Cena de Navidad
Los presentes en la mesa de Navidad concluyen que 2025 será peor que 2024. © Pixabay
LA PUNYALADA

2024

Todo el mundo parece estar de acuerdo en que 2025 será un año peor que el presente

La sociología que surge de la mesa de Navidad ha convenido, mediante un espíritu científico implacable, que 2025 será peor que el año actual. El cuñado, que digiere por igual la carn d’olla y la geopolítica, nos ha advertido de que el limitadísimo cerebro humano y nuestras manos indefensas ya no servirán prácticamente para nada, pues la inteligencia artificial (todavía lo escribo en minúscula, quién sabe si por antropocentrismo) podrá vomitar novelas en media hora.

El familiar en cuestión parece preocupadísimo por el asunto, aunque nunca haya escrito una sola novela y, de hecho, tampoco haya leído nada de nada (por este motivo, en casa se ha convertido en tradición garantizarle unos calcetines como regalo, algo que siempre acoge con una resignada alegría). La gran sustitución, procede mientras corto turrón, no será la de los autóctonos por los foráneos, sino la de “esa gran máquina que nos irá matando poco a poco.”

Datos registrados>
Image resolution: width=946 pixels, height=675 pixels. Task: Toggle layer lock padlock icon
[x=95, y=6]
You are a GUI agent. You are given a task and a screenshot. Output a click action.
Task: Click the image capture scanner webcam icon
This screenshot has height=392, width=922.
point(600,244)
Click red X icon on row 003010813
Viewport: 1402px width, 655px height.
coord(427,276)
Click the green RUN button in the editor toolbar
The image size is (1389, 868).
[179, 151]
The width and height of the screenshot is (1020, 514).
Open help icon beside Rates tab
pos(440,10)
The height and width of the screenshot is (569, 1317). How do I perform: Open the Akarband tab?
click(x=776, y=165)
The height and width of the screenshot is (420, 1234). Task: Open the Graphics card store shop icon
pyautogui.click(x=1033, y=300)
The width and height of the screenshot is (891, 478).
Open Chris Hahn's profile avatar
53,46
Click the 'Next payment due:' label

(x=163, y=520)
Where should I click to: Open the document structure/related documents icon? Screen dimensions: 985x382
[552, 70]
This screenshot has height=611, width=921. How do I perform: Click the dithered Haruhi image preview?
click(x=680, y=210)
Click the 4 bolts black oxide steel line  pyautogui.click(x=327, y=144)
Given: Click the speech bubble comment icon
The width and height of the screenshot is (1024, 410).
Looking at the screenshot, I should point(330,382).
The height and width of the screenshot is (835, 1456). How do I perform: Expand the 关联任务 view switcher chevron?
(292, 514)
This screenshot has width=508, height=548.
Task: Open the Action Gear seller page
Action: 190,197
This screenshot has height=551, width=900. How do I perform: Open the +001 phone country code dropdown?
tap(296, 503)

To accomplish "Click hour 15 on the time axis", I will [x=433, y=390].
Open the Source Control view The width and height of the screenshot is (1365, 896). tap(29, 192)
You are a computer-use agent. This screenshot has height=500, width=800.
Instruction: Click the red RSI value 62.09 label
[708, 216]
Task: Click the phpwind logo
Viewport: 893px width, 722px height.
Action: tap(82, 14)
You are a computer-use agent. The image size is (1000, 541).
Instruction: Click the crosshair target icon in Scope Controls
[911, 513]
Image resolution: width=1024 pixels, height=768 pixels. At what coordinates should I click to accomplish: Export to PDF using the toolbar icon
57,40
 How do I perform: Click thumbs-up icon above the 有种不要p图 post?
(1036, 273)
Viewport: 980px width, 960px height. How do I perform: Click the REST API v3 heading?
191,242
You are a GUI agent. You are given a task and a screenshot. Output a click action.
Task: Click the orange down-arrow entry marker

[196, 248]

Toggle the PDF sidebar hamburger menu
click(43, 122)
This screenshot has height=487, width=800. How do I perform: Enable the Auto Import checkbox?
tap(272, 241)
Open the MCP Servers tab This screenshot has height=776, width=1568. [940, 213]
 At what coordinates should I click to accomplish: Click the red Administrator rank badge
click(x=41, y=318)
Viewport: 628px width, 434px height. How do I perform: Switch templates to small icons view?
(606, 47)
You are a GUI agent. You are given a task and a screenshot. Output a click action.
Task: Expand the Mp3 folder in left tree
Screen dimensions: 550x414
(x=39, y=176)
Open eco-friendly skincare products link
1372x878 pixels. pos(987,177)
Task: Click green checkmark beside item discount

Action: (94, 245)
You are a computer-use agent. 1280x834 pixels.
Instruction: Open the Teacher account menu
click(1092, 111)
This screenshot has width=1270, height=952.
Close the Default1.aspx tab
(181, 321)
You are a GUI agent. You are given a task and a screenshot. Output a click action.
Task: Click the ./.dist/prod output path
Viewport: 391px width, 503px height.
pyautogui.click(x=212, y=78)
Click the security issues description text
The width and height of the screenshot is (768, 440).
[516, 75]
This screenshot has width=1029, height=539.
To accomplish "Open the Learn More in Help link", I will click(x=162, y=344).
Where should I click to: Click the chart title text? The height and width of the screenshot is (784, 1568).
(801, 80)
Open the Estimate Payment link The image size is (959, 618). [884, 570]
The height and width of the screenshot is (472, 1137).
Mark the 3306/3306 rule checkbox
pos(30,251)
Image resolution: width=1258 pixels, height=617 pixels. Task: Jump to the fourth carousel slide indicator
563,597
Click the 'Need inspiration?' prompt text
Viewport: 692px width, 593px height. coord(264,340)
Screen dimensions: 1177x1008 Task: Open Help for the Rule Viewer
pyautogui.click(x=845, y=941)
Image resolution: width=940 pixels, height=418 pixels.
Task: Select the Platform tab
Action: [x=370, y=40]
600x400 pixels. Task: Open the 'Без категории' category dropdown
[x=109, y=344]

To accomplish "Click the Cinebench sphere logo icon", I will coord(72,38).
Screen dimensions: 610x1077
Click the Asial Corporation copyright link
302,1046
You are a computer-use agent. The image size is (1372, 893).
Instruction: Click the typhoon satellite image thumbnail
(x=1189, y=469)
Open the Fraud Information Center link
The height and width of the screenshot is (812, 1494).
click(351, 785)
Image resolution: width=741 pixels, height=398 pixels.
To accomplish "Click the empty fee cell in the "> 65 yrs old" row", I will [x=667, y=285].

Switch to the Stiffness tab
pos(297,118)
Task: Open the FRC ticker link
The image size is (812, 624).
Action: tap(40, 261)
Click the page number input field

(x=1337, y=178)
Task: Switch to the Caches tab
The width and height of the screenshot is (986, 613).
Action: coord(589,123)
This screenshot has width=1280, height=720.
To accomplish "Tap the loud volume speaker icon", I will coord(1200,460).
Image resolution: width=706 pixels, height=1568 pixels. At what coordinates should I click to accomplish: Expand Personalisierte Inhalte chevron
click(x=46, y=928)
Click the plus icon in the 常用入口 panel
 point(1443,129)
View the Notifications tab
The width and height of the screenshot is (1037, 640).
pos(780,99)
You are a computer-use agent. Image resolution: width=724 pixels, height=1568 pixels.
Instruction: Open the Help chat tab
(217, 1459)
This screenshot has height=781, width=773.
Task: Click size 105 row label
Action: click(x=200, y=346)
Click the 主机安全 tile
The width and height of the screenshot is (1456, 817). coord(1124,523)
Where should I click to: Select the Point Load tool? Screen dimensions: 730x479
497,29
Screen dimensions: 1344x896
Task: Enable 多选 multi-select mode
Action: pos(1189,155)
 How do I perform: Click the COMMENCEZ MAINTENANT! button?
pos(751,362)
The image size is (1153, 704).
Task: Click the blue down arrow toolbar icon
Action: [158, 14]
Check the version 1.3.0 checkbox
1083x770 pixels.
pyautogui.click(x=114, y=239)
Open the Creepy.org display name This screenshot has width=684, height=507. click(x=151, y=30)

Tareas>
A: Devuelve, sin cambiar nada, todo el pasaje de la columna sobre la cena de Navidad que va desde "Todo el mundo" hasta "en media hora.".
B: Según la columna sobre la cena de Navidad, ¿qué regalo se ha vuelto tradición garantizarle en casa al familiar preocupado por la inteligencia artificial?
C: Prolonga la columna sobre la cena de Navidad a partir de su última frase.

Respuestas esperadas>
A:
Todo el mundo parece estar de acuerdo en que 2025 será un año peor que el presente

La sociología que surge de la mesa de Navidad ha convenido, mediante un espíritu científico implacable, que 2025 será peor que el año actual. El cuñado, que digiere por igual la carn d’olla y la geopolítica, nos ha advertido de que el limitadísimo cerebro humano y nuestras manos indefensas ya no servirán prácticamente para nada, pues la inteligencia artificial (todavía lo escribo en minúscula, quién sabe si por antropocentrismo) podrá vomitar novelas en media hora.

B: Unos calcetines.

C:
Los primos, más jovencitos, parecen poco impresionados por la catástrofe tecnológica. Su vida es tan aburrida que ya les va bien contar con un algoritmo omnipresente que consiga entretenerles un poco (y les joda todavía más el cerebro) a base de una retahíla sin fin de vídeos sobre fitness y ninfas japonesas que comparten cursos de maquillaje. A ellos les asusta más lo de la omnipresencia de la guerra. Aunque todavía no hayan podido estudiar historia o política, tienen la certeza de que Vladimir Putin se encuentra cerca de Europa y que cualquier día, es un decir, irrumpirá en la playa de Tamariu comandando su portaaviones particular. El tema asusta de cojones. Los chavales me informan de que el dictador ruso ya ha hablado con Trump y, a cambio de acabar con la guerra, el monarca en cuestión ha exigido quedarse un par de trocitos de la desdichada Ucrania. A Gaza dicen que nadie la quiere, porque allí no hay nada de valor.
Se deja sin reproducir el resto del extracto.